Саймон покачал головой:
— Там такого не было. И не нужно это было. Если кто-то желал уйти от ссоры, а другой пытался посмеяться над ним из-за этого, то первый просто говорил: «Мой Бог не желает этого». Тогда второй проникался к нему уважением за его смирение. На самом деле первому даже не нужно было произносить этого вслух, а довольно было в сердце своем произнести: «Мой Бог велел мне любить ближнего моего», — и тогда этот монах сам не переставал уважать себя, отступив и отказавшись от ссоры. — Саймон посмотрел Роду в глаза. — Потому что та «честь», про которую ты толкуешь, это «лицо», которое ты так боишься потерять, — это всего лишь то, что ты сам про себя думаешь. Чаще всего мы думаем, что так же про нас думают другие, но это не так. А на самом деле мы так мало уважаем себя, что мнение других о нас нам важнее собственного. Вот потому-то мы так и стремимся спасти наши «лица» — то бишь мнение других людей о нас. Нам кажется, что мы должны требовать от других уважения к себе, иначе мы не сможем уважать себя. — Он покачал головой и улыбнулся. — Но ведь это самообман, понимаешь?
— Как ни странно, понимаю, — сдвинув брови, ответил Род. — Если кто-то на самом деле высокого мнения о себе, ему должно быть все равно, что о нем думают другие — лишь бы он знал, что он хороший человек.
Фларан, стоявший рядом с повозкой, нетерпеливо переступил с ноги на ногу. Он слышал их разговор издалека, и, похоже, ему не нравилось, какой он принял оборот.
Саймон кивнул, сверкая глазами:
— Да, верно! Но на такое способны немногие. Мало кто настолько уверен в себе, чтобы не интересоваться мнением других людей о своей персоне. Чаще всего именно они — люди дерзкие и гордые.
— А это означает, — заметил Род, — что на самом деле у них также невелика вера в себя. В противном случае они бы так не кичились своим превосходством.
— Вернее не скажешь. Вот и выходит, что большинству из нас, дабы знать себе истинную цену, лучше полагаться на кого-то или на что-то, что выше нас, на того, кто бы заверил нас в том, что мы правы. Пусть это будет закон, пусть будет философия, пусть будет Бог. И тогда, если вспыхнет ссора и ты, к примеру, замахнешься, готовый ударить меня, а моя рука метнется к кинжалу, один из нас должен будет отступить, а иначе прольется кровь.

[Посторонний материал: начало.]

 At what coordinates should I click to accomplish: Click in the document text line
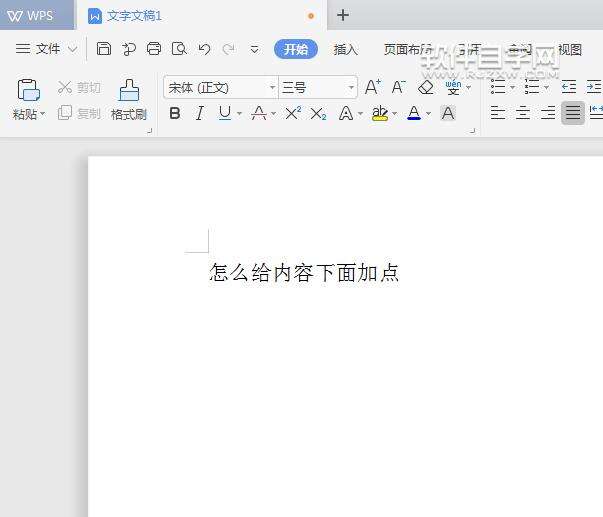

— Верно, — согласился Род. — Но что, если никто из нас не пожелает отступить? Что, если мы оба побоимся потерять лицо, утратить честь?
Саймон кивнул:
— Но если я смогу сказать: «Я не нанесу удар, потому что мой Бог велел мне любить моего врага», — то я сумею убрать кинжал в ножны, отступить и уйти и не перестану себя уважать после этого. — Он тепло улыбнулся. — Вот так мой Бог способен спасти мою «репутацию».
Род медленно кивнул:
— Как это может произойти — это я понимаю. Умом понимаю. Но для того, чтобы такое было возможно, надо быть истинно верующим человеком.